A review of cutaneous melanoma in Caucasian New Zealanders 1995-1999 concluded: ‘New Zealand continues to have one of the highest rates of melanoma in the world, with an increasing Breslow thickness of melanoma (P < 0.001) over the 5-year period. Men have a higher rate and deeper melanomas than women (P < 0.001). The incidence of melanoma appears to have reached a plateau over the review period.
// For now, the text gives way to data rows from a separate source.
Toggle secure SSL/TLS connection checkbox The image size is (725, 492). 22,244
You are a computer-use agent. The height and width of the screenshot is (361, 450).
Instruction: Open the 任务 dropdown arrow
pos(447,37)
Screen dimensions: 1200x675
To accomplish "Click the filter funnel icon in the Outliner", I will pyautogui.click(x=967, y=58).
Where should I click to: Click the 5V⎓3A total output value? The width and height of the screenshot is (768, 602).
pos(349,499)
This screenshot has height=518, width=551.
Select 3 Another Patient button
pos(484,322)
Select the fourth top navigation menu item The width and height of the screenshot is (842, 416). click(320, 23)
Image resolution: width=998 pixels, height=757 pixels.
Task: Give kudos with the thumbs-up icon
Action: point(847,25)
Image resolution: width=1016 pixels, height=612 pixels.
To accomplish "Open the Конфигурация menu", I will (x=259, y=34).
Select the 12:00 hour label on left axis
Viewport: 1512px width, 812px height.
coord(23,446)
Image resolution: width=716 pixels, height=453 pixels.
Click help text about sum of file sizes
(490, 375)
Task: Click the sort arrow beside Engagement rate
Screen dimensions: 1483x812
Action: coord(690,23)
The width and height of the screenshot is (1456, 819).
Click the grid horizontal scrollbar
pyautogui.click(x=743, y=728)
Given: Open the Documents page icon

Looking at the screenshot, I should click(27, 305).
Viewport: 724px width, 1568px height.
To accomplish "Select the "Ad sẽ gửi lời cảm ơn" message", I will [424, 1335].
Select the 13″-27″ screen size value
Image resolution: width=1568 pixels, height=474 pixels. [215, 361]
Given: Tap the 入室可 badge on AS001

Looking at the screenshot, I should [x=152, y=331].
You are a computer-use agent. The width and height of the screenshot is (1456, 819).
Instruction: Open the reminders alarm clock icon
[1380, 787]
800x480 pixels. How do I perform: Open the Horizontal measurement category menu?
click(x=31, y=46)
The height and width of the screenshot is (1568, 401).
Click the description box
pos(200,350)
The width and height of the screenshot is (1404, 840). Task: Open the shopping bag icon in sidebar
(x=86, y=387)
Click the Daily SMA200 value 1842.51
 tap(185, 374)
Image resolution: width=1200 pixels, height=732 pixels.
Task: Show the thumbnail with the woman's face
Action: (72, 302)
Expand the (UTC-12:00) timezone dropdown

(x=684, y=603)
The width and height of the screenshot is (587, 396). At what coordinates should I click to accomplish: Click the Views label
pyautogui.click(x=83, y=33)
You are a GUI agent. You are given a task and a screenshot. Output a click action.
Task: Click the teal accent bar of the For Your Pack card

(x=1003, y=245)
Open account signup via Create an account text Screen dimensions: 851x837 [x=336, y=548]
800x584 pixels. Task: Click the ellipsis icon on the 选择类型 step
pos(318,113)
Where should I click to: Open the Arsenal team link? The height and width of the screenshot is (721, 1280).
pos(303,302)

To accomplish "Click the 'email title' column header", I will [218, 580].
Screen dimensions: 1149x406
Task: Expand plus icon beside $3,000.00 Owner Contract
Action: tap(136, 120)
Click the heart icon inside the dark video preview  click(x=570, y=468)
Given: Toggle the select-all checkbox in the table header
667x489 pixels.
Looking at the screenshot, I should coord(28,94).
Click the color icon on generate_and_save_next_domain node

The far north of New Zealand (Whangarei and further north) had the highest rate of melanoma in New Zealand (59.1/100000, age standardised) and the lowest rate is in Southland (23.5/100000).’17
The rates of non-melanoma skin cancer in New Zealand are difficult to determine as registration is not required and many of these lesions are treated by cryotherapy or other destructive measures without histological confirmation. A survey of skin cancer incidence in the Hamilton area published in 1982 reported an incidence of 384/100,000 of non-melanoma skin cancer and melanoma rate of 23/100,00018. In 2002 unpublished data indicated the rates may be at least double those of the 1982 study (personal communication). A study of the Maryborough population in New South Wales (Australia) that was reported in 1989, showed a calculated minimal age-standardised incidence rate of 873 non-melanocytic skin cancers/100,000 population each year.19
Do a Medline search to find reports of diagnostic accuracy for skin diseases. What proportion of referred patients have an incorrect diagnosis made by the general practitioner?